§ TRECHO APRESENTADO:
Na periferia do lugar.

AutorOliveira, Marcelo

O que leva um artista a tratar de um ou outro tema especifico? Em que medida a sua vivencia e escolhas influenciam na obra?

Nasci na Baixada Fluminense do estado do Rio de Janeiro, mais precisamente, Pilar--Duque de Caxias. Tive uma infancia livre e sem muitos adultos por perto. Pescava, jogava bola de gude, rodava piao, pique policialadrao, comia fruta em cima da arvore--essas coisas bem proprias de crianca pobre de suburbio. Aprendi a ler aos nove, quase dez, ia a Escola quando queria e quase nunca queria, preferia pescar ou brincar com os brinquedos que fabricava a estudar.

A mae, so aos finais de semana, trabalhava em "casa de familia" em Laranjeiras. Meu pai sempre desempregado e muito proximo da bebida vivia nas barracas, tomando sua cachaca e jogando sinuca e baralho, o que fazia muito bem. Mas os dois com imenso amor e carinho, duas vitimas sociais. Aos oito ou sete anos, ia ao centro de Caxias junto com outros mais velhos e mais novos ver o mundo. Hoje, concluo que era como esses meninos que perambulam pelas ruas do centro em bandos, descalcos, praticando pequenos furtos. Minha especialidade eram livros infantis. E nos perguntamos: Onde andam os pais dessas criancas? Nao havia nocao de certo e errado, nao havia uma educacao formal, da maneira que conheco hoje de escola e familia. Os caminhos da vida me levaram ate a educacao, poderia ter levado a outros. Tive sorte.

Os enredos das obras que construo sao tracados a partir da observacao e registro de algo que desperta para o olhar, dos meios de comunicacao visuais legitimados ou dos cartazes populares que anunciam produtos e servicos. Das frases e dialogos que me causam algum incomodo. O contexto da visualidade urbana local, sendo considerado o que estiver dentro e fora da norma culta, as relacoes de (des)afeto e as reflexoes politicas sao a massa que da forma e liga a obra final. Estes sao os nortes da pesquisa que desenvolvo. Relato, em seguida, umas das experiencias que bem exemplificam o meu processo criativo.

§ TAREFAS A REALIZAR:
1 > Segundo o relato, com que idade o autor aprendeu a ler?
2 > Transcreva uma parte do relato, começando nas palavras "A mae, so aos" e parando depois de "outros. Tive sorte.".
3 > De acordo com o relato, por que o autor diz que teve sorte?
O material que aparece depois do relato é independente dele.

§ DADOS FORNECIDOS:
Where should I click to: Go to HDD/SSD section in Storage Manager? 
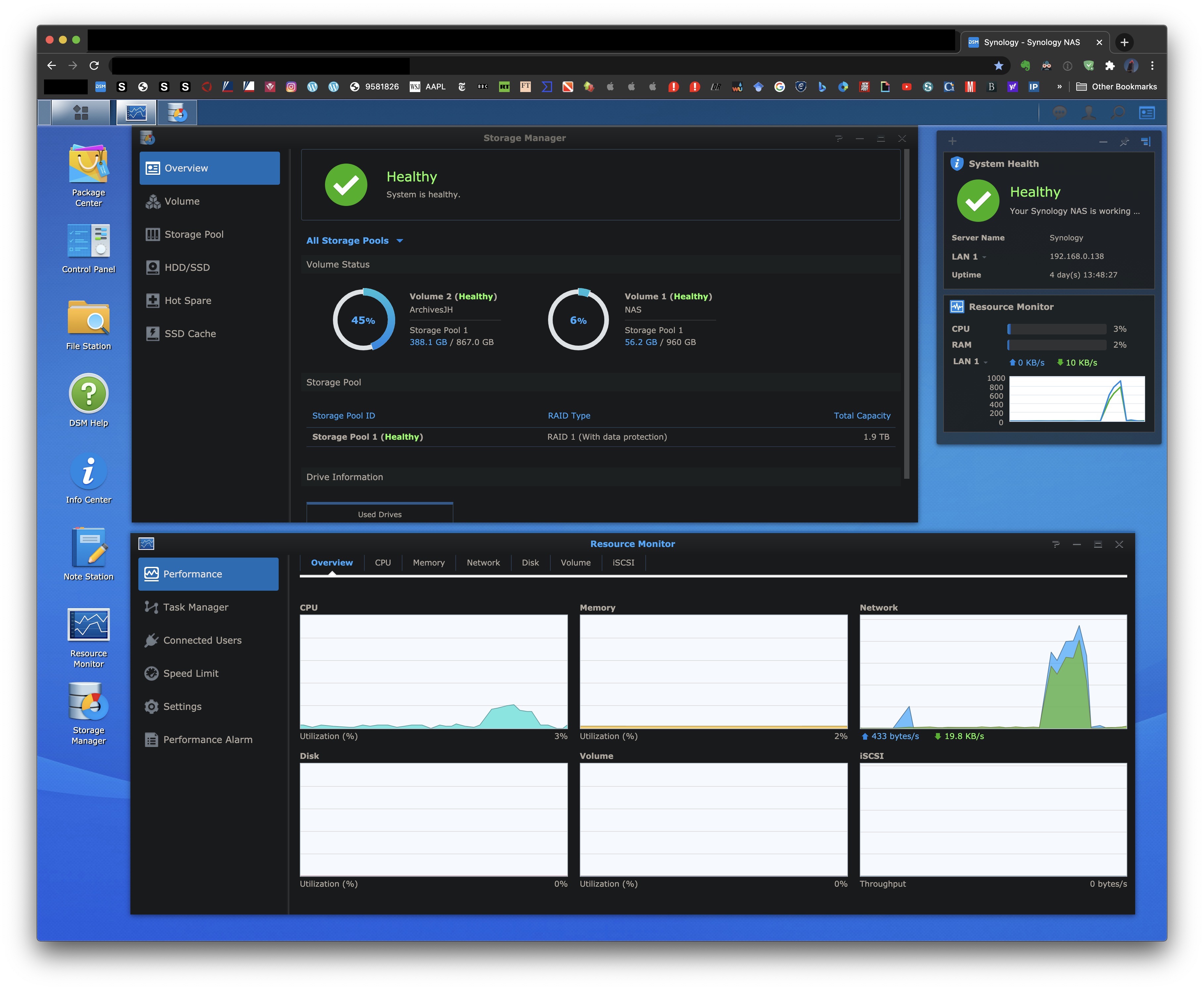pos(187,268)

§ RESPOSTAS POR TAREFA:
1 > Aos nove anos, quase dez.

2 >
A mae, so aos finais de semana, trabalhava em "casa de familia" em Laranjeiras. Meu pai sempre desempregado e muito proximo da bebida vivia nas barracas, tomando sua cachaca e jogando sinuca e baralho, o que fazia muito bem. Mas os dois com imenso amor e carinho, duas vitimas sociais. Aos oito ou sete anos, ia ao centro de Caxias junto com outros mais velhos e mais novos ver o mundo. Hoje, concluo que era como esses meninos que perambulam pelas ruas do centro em bandos, descalcos, praticando pequenos furtos. Minha especialidade eram livros infantis. E nos perguntamos: Onde andam os pais dessas criancas? Nao havia nocao de certo e errado, nao havia uma educacao formal, da maneira que conheco hoje de escola e familia. Os caminhos da vida me levaram ate a educacao, poderia ter levado a outros. Tive sorte.

3 > Porque os caminhos da vida o levaram até a educação, quando poderiam tê-lo levado a outros.